● **Problem statement**
Extend the forum thread on retrieving only the links inside <div class="link"> tags with PHP, picking up right after its final line.

1

I want to get the links "http://www.w3schools.com/default.asp" & "http://www.google.com" from this webpage.I want the links of <a> tags inside <div class="link">,there are many other <a> tags in this page and I don't want them. How can I retrieve the particular links only? Can anyone help me?

<div class="link">
<a href="http://www.w3schools.com/default.asp">
<h4>W3 Schools</h4>
</a>
</div>
<div class="link">
<a href="http://www.google.com">
<h4>Google</h4>
</a>
</div>
sarath
  • 343
  • 8
  • 31
  • Check this http://stackoverflow.com/questions/2720805/php-regular-expression-to-get-a-url-from-a-string – Sean Doe Dec 19 '13 at 11:21

3 Answers3

5

Use a DOM Parser such as DOMDocument to achieve this:

$dom = new DOMDocument;
$dom->loadHTML($html); // $html is a string containing the HTML

foreach ($dom->getElementsByTagName('a') as $link) {
    echo $link->getAttribute('href').'<br/>';
}

Output:

http://www.w3schools.com/default.asp
http://www.google.com

Demo.

● **Information provided**

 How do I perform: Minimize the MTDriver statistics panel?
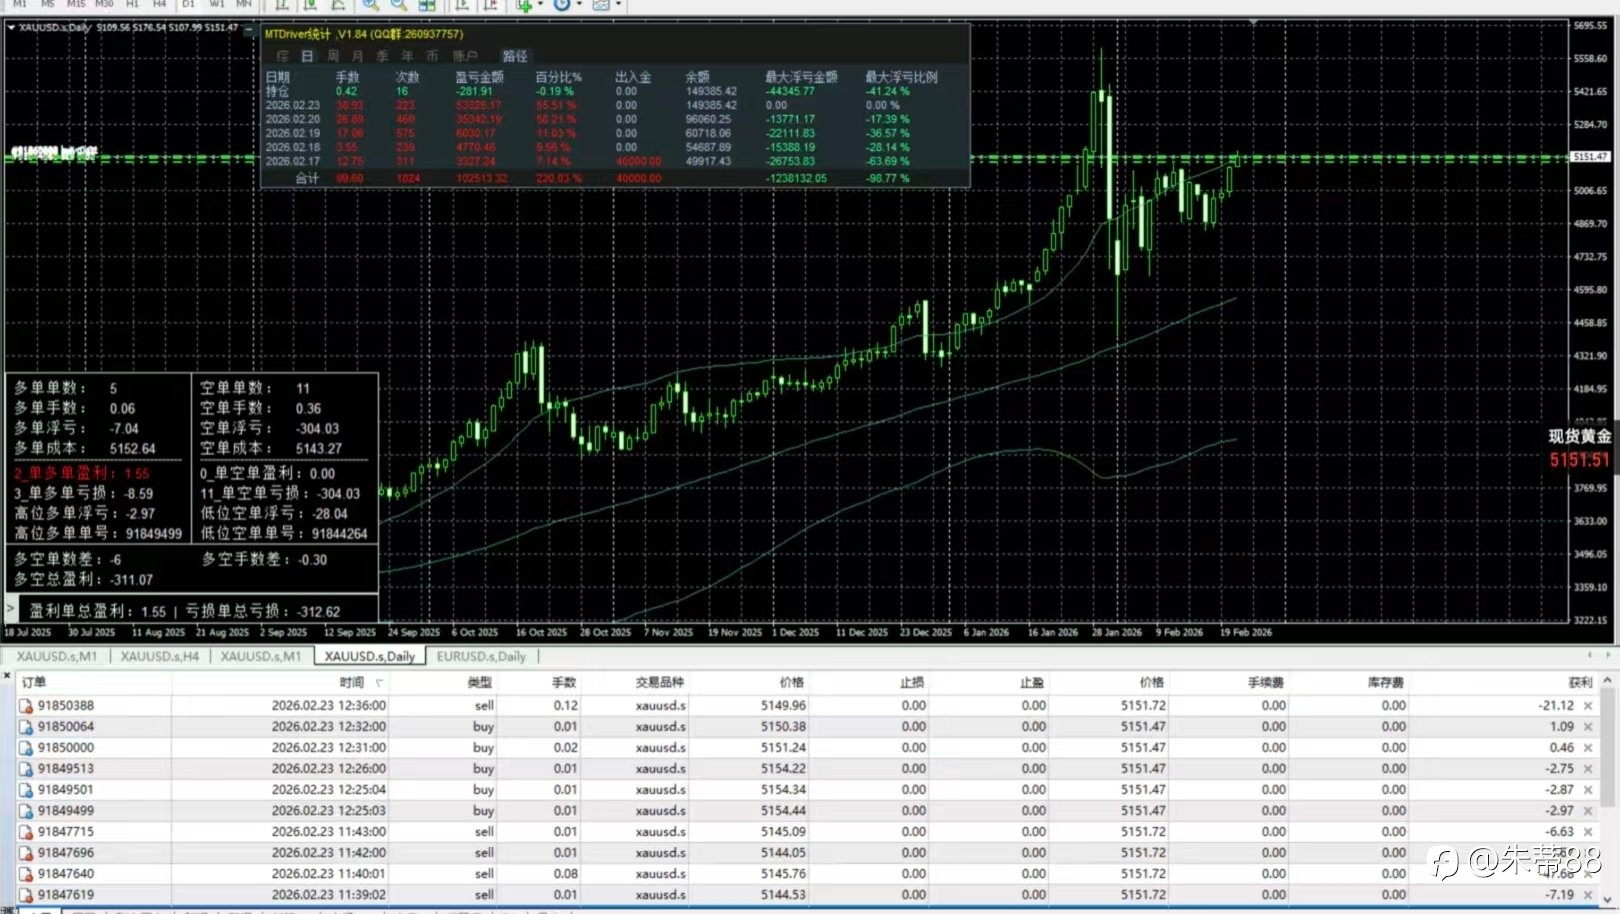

● **The reply**
UPDATE: If you only want the links inside the specific <div>, you can use an XPath expression to find the links inside the div, and then loop through them to get the href attribute:

$dom = new DOMDocument;
$dom->loadHTML($html);

$xpath = new DOMXPath($dom);
$links_inside_div = $xpath->query("//*[contains(@class, 'link')]/a");

foreach ($links_inside_div as $link) {
    echo $link->getAttribute('href').'<br/>';
}

Demo.

Amal Murali
  • 75,622
  • 18
  • 128
  • 150
1
$dom = new DOMDocument;
$dom->loadHTML($html);
foreach ($dom->getElementsByTagName('a') as $node)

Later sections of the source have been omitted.